**Dataset extract:**
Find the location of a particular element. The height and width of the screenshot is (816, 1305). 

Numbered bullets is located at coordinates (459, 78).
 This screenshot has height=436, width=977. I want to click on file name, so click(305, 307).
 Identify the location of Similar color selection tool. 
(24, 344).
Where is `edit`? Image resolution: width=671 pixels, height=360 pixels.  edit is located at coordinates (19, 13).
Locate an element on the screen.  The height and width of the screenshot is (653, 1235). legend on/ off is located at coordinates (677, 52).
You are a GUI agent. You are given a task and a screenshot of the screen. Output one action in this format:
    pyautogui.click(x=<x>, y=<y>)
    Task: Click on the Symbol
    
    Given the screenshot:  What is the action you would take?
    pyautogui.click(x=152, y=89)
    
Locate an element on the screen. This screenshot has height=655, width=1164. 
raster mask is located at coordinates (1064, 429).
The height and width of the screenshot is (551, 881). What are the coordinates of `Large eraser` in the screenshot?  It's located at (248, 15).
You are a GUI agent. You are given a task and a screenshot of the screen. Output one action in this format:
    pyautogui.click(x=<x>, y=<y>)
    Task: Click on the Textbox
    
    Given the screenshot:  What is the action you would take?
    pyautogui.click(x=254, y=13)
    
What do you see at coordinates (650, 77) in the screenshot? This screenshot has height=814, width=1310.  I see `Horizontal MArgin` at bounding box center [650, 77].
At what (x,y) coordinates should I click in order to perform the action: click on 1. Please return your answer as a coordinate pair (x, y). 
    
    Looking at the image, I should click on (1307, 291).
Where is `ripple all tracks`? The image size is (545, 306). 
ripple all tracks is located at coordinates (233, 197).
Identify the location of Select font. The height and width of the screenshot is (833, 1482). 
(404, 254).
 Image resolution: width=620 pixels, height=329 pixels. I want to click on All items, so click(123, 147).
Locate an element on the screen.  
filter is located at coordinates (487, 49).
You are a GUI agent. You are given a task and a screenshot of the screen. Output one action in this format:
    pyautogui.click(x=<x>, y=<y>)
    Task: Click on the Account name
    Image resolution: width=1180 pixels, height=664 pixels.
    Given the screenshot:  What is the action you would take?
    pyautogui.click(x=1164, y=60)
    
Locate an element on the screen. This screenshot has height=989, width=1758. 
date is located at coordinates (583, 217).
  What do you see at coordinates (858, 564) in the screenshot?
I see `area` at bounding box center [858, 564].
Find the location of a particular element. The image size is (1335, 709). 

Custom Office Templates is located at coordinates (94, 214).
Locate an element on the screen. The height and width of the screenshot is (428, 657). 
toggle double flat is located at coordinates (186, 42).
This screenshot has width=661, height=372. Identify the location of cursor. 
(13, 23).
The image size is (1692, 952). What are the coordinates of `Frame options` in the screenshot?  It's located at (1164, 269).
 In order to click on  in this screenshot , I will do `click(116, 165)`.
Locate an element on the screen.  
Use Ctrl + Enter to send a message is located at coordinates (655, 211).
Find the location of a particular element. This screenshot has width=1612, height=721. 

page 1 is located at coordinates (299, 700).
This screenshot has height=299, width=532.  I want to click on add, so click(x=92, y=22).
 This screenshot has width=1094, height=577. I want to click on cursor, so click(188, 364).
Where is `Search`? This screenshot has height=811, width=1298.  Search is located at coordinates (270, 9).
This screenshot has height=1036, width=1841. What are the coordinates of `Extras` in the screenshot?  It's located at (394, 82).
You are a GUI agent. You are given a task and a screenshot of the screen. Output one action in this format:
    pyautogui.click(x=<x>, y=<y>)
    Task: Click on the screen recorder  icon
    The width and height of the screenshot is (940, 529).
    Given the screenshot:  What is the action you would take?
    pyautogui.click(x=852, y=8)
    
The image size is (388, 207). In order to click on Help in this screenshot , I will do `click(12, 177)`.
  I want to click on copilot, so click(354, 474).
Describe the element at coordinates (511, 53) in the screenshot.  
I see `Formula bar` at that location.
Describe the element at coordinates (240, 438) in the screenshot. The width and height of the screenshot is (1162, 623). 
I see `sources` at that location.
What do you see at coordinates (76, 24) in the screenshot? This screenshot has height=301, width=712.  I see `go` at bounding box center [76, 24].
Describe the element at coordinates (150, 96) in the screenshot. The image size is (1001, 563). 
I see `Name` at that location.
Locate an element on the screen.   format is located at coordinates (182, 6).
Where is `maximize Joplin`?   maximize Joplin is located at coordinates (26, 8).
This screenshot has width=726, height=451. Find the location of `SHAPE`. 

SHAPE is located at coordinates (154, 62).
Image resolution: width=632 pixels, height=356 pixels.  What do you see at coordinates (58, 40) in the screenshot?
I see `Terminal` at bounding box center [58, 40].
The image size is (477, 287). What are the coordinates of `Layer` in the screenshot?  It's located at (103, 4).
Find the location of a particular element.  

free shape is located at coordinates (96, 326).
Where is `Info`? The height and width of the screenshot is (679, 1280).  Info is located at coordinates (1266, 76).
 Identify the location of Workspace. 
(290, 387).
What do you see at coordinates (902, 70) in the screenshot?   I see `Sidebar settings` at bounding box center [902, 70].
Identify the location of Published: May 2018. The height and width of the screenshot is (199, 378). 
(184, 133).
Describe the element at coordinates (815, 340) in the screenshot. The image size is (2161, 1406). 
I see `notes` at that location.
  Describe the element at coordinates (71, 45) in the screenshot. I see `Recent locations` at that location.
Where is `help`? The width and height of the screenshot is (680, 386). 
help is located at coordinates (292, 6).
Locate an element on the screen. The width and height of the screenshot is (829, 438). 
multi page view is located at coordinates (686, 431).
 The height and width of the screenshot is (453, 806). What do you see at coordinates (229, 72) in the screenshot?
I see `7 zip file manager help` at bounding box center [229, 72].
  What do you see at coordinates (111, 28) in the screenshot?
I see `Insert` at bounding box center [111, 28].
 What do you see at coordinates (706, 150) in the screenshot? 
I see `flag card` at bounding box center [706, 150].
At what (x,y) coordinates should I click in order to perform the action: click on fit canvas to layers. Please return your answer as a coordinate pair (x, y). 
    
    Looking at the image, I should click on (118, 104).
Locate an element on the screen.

**Exercise requirements:** Copy every line of the entries above verbatim, without any change.

**Task result:**
Find the location of a particular element. The height and width of the screenshot is (816, 1305). 

Numbered bullets is located at coordinates (459, 78).
 This screenshot has height=436, width=977. I want to click on file name, so click(305, 307).
 Identify the location of Similar color selection tool. 
(24, 344).
Where is `edit`? Image resolution: width=671 pixels, height=360 pixels.  edit is located at coordinates (19, 13).
Locate an element on the screen.  The height and width of the screenshot is (653, 1235). legend on/ off is located at coordinates (677, 52).
You are a GUI agent. You are given a task and a screenshot of the screen. Output one action in this format:
    pyautogui.click(x=<x>, y=<y>)
    Task: Click on the Symbol
    
    Given the screenshot:  What is the action you would take?
    pyautogui.click(x=152, y=89)
    
Locate an element on the screen. This screenshot has height=655, width=1164. 
raster mask is located at coordinates (1064, 429).
The height and width of the screenshot is (551, 881). What are the coordinates of `Large eraser` in the screenshot?  It's located at (248, 15).
You are a GUI agent. You are given a task and a screenshot of the screen. Output one action in this format:
    pyautogui.click(x=<x>, y=<y>)
    Task: Click on the Textbox
    
    Given the screenshot:  What is the action you would take?
    pyautogui.click(x=254, y=13)
    
What do you see at coordinates (650, 77) in the screenshot? This screenshot has height=814, width=1310.  I see `Horizontal MArgin` at bounding box center [650, 77].
At what (x,y) coordinates should I click in order to perform the action: click on 1. Please return your answer as a coordinate pair (x, y). 
    
    Looking at the image, I should click on (1307, 291).
Where is `ripple all tracks`? The image size is (545, 306). 
ripple all tracks is located at coordinates (233, 197).
Identify the location of Select font. The height and width of the screenshot is (833, 1482). 
(404, 254).
 Image resolution: width=620 pixels, height=329 pixels. I want to click on All items, so click(123, 147).
Locate an element on the screen.  
filter is located at coordinates (487, 49).
You are a GUI agent. You are given a task and a screenshot of the screen. Output one action in this format:
    pyautogui.click(x=<x>, y=<y>)
    Task: Click on the Account name
    Image resolution: width=1180 pixels, height=664 pixels.
    Given the screenshot:  What is the action you would take?
    pyautogui.click(x=1164, y=60)
    
Locate an element on the screen. This screenshot has height=989, width=1758. 
date is located at coordinates (583, 217).
  What do you see at coordinates (858, 564) in the screenshot?
I see `area` at bounding box center [858, 564].
Find the location of a particular element. The image size is (1335, 709). 

Custom Office Templates is located at coordinates (94, 214).
Locate an element on the screen. The height and width of the screenshot is (428, 657). 
toggle double flat is located at coordinates (186, 42).
This screenshot has width=661, height=372. Identify the location of cursor. 
(13, 23).
The image size is (1692, 952). What are the coordinates of `Frame options` in the screenshot?  It's located at (1164, 269).
 In order to click on  in this screenshot , I will do `click(116, 165)`.
Locate an element on the screen.  
Use Ctrl + Enter to send a message is located at coordinates (655, 211).
Find the location of a particular element. This screenshot has width=1612, height=721. 

page 1 is located at coordinates (299, 700).
This screenshot has height=299, width=532.  I want to click on add, so click(x=92, y=22).
 This screenshot has width=1094, height=577. I want to click on cursor, so click(188, 364).
Where is `Search`? This screenshot has height=811, width=1298.  Search is located at coordinates (270, 9).
This screenshot has height=1036, width=1841. What are the coordinates of `Extras` in the screenshot?  It's located at (394, 82).
You are a GUI agent. You are given a task and a screenshot of the screen. Output one action in this format:
    pyautogui.click(x=<x>, y=<y>)
    Task: Click on the screen recorder  icon
    The width and height of the screenshot is (940, 529).
    Given the screenshot:  What is the action you would take?
    pyautogui.click(x=852, y=8)
    
The image size is (388, 207). In order to click on Help in this screenshot , I will do `click(12, 177)`.
  I want to click on copilot, so click(354, 474).
Describe the element at coordinates (511, 53) in the screenshot.  
I see `Formula bar` at that location.
Describe the element at coordinates (240, 438) in the screenshot. The width and height of the screenshot is (1162, 623). 
I see `sources` at that location.
What do you see at coordinates (76, 24) in the screenshot? This screenshot has height=301, width=712.  I see `go` at bounding box center [76, 24].
Describe the element at coordinates (150, 96) in the screenshot. The image size is (1001, 563). 
I see `Name` at that location.
Locate an element on the screen.   format is located at coordinates (182, 6).
Where is `maximize Joplin`?   maximize Joplin is located at coordinates (26, 8).
This screenshot has width=726, height=451. Find the location of `SHAPE`. 

SHAPE is located at coordinates (154, 62).
Image resolution: width=632 pixels, height=356 pixels.  What do you see at coordinates (58, 40) in the screenshot?
I see `Terminal` at bounding box center [58, 40].
The image size is (477, 287). What are the coordinates of `Layer` in the screenshot?  It's located at (103, 4).
Find the location of a particular element.  

free shape is located at coordinates (96, 326).
Where is `Info`? The height and width of the screenshot is (679, 1280).  Info is located at coordinates (1266, 76).
 Identify the location of Workspace. 
(290, 387).
What do you see at coordinates (902, 70) in the screenshot?   I see `Sidebar settings` at bounding box center [902, 70].
Identify the location of Published: May 2018. The height and width of the screenshot is (199, 378). 
(184, 133).
Describe the element at coordinates (815, 340) in the screenshot. The image size is (2161, 1406). 
I see `notes` at that location.
  Describe the element at coordinates (71, 45) in the screenshot. I see `Recent locations` at that location.
Where is `help`? The width and height of the screenshot is (680, 386). 
help is located at coordinates (292, 6).
Locate an element on the screen. The width and height of the screenshot is (829, 438). 
multi page view is located at coordinates (686, 431).
 The height and width of the screenshot is (453, 806). What do you see at coordinates (229, 72) in the screenshot?
I see `7 zip file manager help` at bounding box center [229, 72].
  What do you see at coordinates (111, 28) in the screenshot?
I see `Insert` at bounding box center [111, 28].
 What do you see at coordinates (706, 150) in the screenshot? 
I see `flag card` at bounding box center [706, 150].
At what (x,y) coordinates should I click in order to perform the action: click on fit canvas to layers. Please return your answer as a coordinate pair (x, y). 
    
    Looking at the image, I should click on (118, 104).
Locate an element on the screen.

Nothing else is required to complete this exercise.